++++ Dataset content ++++

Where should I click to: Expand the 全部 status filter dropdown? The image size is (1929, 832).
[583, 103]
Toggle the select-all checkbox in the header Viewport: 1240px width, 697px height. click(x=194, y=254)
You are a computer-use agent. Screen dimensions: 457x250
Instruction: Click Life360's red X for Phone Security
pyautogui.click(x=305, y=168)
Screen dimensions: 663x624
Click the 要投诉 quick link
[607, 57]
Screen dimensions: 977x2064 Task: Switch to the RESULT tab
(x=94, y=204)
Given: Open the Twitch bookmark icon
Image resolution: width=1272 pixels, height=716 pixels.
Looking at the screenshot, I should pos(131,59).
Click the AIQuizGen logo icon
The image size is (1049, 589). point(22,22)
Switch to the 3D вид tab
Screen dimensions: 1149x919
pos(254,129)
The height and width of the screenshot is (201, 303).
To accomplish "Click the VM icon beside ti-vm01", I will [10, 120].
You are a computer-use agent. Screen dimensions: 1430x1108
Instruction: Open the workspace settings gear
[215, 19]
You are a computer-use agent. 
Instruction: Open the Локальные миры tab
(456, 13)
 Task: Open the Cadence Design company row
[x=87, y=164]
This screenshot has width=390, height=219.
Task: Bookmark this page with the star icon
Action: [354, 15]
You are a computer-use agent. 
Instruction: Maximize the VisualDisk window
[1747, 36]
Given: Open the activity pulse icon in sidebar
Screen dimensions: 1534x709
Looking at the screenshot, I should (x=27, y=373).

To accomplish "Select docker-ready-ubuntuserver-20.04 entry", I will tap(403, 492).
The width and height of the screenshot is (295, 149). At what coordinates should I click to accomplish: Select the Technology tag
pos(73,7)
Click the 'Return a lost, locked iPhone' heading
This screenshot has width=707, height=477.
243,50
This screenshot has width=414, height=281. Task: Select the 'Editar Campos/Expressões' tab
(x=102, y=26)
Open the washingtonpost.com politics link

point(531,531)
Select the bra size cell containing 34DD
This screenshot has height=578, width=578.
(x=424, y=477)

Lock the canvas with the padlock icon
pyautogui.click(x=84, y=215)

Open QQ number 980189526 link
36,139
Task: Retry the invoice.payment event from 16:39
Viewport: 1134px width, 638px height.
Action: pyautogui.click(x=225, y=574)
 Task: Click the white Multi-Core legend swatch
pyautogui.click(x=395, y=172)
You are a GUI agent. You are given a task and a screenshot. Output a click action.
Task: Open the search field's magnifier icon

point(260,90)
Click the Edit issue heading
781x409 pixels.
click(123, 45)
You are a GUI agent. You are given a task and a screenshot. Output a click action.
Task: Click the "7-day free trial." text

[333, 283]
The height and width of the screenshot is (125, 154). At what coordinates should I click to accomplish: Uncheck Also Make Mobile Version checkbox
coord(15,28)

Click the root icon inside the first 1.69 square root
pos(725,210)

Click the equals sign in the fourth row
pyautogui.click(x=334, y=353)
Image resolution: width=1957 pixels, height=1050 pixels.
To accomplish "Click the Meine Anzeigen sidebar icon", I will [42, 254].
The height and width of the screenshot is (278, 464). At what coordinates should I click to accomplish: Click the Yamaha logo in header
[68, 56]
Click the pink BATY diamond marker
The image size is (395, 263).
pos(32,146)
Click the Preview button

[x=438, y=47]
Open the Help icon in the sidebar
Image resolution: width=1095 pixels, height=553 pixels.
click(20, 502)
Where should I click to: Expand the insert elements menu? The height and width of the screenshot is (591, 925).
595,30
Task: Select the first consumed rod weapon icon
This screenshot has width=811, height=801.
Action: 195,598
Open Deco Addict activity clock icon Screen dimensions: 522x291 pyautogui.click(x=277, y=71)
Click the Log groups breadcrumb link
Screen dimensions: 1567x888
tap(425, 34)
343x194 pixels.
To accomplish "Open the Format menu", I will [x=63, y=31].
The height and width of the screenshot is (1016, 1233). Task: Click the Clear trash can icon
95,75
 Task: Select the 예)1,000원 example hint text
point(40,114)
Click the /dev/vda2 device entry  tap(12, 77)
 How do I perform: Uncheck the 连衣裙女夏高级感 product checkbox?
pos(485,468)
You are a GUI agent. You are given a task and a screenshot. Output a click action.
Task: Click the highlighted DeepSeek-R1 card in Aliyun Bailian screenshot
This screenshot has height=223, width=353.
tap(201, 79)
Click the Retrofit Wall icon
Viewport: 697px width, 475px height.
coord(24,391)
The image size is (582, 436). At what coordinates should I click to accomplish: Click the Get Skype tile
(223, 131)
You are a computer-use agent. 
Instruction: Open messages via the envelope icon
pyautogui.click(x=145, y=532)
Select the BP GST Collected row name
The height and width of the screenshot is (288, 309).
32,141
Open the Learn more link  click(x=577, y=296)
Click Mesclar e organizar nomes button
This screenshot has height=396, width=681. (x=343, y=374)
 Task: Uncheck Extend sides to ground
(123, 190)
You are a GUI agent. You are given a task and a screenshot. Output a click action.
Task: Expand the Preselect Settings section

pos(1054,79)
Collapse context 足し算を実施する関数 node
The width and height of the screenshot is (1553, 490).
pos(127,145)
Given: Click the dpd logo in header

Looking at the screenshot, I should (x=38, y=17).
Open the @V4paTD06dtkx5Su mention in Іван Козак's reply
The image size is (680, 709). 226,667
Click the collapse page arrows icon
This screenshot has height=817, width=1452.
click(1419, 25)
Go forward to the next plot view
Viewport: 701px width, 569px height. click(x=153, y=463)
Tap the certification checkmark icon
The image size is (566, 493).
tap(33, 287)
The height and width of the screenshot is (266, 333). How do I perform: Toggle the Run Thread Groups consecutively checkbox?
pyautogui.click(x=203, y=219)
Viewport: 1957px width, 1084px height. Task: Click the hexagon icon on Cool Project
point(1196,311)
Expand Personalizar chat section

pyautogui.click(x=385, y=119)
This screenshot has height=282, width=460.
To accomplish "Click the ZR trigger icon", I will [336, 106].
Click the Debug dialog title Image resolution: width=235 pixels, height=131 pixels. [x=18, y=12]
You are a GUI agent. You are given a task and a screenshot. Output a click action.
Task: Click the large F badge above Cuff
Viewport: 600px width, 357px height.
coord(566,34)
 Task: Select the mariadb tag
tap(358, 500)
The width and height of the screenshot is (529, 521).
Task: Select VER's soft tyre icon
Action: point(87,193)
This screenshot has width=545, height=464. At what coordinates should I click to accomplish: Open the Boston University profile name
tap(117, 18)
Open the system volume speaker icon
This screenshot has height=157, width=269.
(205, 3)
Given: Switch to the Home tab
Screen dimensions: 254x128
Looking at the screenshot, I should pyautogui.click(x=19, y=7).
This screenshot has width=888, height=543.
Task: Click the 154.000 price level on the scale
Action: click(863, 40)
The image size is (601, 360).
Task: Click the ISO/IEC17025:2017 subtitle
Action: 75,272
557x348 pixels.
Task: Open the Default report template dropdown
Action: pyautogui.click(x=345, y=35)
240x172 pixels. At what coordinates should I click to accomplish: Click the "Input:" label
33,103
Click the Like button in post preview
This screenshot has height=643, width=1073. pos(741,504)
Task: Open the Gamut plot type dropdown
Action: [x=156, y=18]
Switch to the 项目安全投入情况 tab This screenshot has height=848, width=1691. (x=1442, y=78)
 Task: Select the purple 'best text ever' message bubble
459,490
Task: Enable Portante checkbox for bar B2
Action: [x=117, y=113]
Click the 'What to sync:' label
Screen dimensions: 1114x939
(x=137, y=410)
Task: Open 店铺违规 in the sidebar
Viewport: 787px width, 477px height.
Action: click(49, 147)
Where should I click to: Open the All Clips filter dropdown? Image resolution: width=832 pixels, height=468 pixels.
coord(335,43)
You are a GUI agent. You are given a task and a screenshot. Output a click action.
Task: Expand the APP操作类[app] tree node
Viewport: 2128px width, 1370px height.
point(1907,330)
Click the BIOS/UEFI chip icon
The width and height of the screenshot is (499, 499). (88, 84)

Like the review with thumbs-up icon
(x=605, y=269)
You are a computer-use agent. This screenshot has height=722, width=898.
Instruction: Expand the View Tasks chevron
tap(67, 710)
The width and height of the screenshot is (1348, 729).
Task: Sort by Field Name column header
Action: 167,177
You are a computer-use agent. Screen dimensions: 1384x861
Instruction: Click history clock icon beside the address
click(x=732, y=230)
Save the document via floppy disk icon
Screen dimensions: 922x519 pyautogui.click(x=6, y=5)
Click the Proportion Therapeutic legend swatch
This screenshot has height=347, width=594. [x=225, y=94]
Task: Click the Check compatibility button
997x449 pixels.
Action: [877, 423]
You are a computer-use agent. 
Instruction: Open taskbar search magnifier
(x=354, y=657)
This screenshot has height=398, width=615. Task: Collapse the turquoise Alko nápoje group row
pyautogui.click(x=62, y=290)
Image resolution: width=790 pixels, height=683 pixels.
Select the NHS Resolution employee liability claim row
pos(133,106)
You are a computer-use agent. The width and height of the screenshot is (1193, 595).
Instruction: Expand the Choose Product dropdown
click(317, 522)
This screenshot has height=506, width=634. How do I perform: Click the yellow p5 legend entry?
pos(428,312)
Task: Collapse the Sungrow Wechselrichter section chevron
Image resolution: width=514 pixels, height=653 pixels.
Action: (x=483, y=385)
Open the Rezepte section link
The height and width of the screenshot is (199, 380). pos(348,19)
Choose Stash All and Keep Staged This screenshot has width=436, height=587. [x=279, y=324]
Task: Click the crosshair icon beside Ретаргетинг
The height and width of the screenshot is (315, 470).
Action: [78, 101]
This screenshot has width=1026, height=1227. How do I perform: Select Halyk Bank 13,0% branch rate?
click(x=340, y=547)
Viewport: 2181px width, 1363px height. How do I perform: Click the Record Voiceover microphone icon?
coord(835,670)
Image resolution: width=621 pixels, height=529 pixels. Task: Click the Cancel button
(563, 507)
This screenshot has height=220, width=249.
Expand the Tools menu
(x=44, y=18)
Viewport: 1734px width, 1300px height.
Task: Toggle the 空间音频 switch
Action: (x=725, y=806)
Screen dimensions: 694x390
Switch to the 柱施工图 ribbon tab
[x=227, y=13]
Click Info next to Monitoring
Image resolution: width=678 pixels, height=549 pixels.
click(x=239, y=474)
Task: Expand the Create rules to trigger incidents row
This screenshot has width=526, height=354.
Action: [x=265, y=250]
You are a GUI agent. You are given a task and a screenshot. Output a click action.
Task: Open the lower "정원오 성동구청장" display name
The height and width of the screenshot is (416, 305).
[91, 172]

++++

Aim of the exercise =
Reproduce the lines of the data above verbatim, starting with the line that contains "This screenshot has height=398, width=615." and ending after the line that contains "Action: (x=483, y=385)".

Reply to the exercise =
This screenshot has height=398, width=615. Task: Collapse the turquoise Alko nápoje group row
pyautogui.click(x=62, y=290)
Image resolution: width=790 pixels, height=683 pixels.
Select the NHS Resolution employee liability claim row
pos(133,106)
You are a computer-use agent. The width and height of the screenshot is (1193, 595).
Instruction: Expand the Choose Product dropdown
click(317, 522)
This screenshot has height=506, width=634. How do I perform: Click the yellow p5 legend entry?
pos(428,312)
Task: Collapse the Sungrow Wechselrichter section chevron
Image resolution: width=514 pixels, height=653 pixels.
Action: (x=483, y=385)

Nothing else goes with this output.